You can estimate how much specific schools will cost and determine whether your family has the funds to afford the expense using our Education Investment Planner.
In addition to tuition, you'll need to factor in various costs such as room and board, transportation, fees, books, and personal expenses. To get a good picture of the real cost of college, take time to read about the cost components.
When evaluating a school's affordability, look at your family's overall financial picture to determine which costs you can cover. If your family is like most, you'll need to investigate all the financial aid options offered at a school. Keep notes on everything you learn and file them in that school's folder.
If you're thinking about student loans, keep in mind that several factors (besides the amount you borrow) make up the true cost of education loans. Consider interest rates, fees, in-school payments, deferments, and government interest benefits paid and alternative repayment options available on federal subsidized student loans. It's a good idea to understand your responsibilities as a borrower, the consequences of excessive debt, and managing your finances. You can learn more about all of this in Manage your Money.
Contact the Financial Aid Office
If you can't find financial aid information in your research, you may need to contact each school's Financial Aid Office (FAO).
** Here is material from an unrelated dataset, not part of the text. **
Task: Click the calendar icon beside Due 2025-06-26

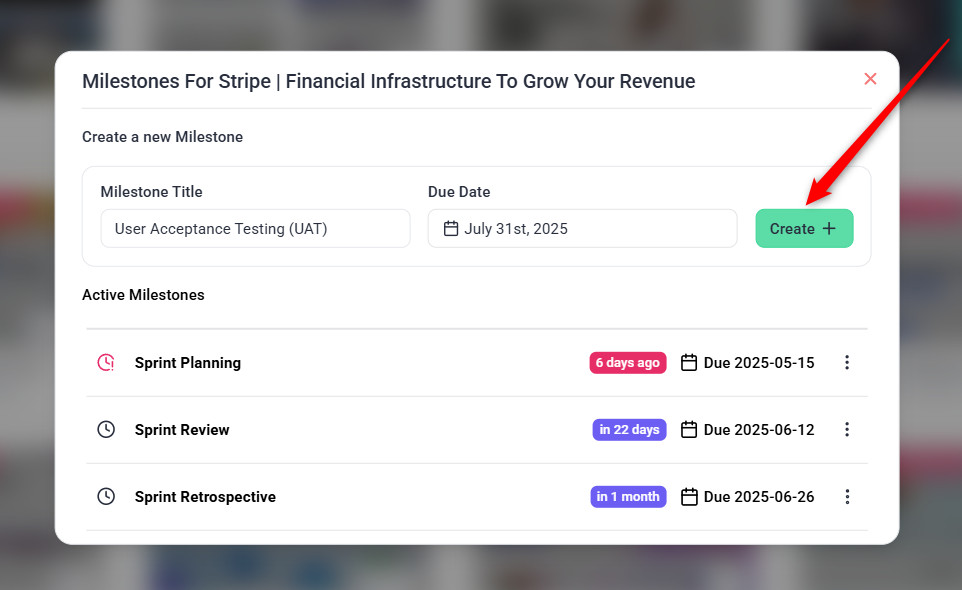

Remember these offices are very busy at the beginning of each enrollment period (semester, trimester, or quarter), so try to schedule your call when things are a little less hectic for them.
Before you call, check out our Paying for College section, which can give you a speedy education on the language of financial aid.
Ask what the school offers in the way of financial aid. Find out how many students at the school get grants, scholarships, work-study, part-time jobs, and student loans. Ask things like:
- Does the school offer merit scholarships? Will they renew each year, as long as you keep up your grade point average?
- Does the school offer payment plans? This lets you spread tuition payments over the whole semester.
- What about work-study programs or jobs on campus?
- Does the school have campus-based loan programs?
The FAO can also help you understand the different types of student loans and the implications of borrowing. Ask for tips on cutting your loan costs and where to find more student loan information.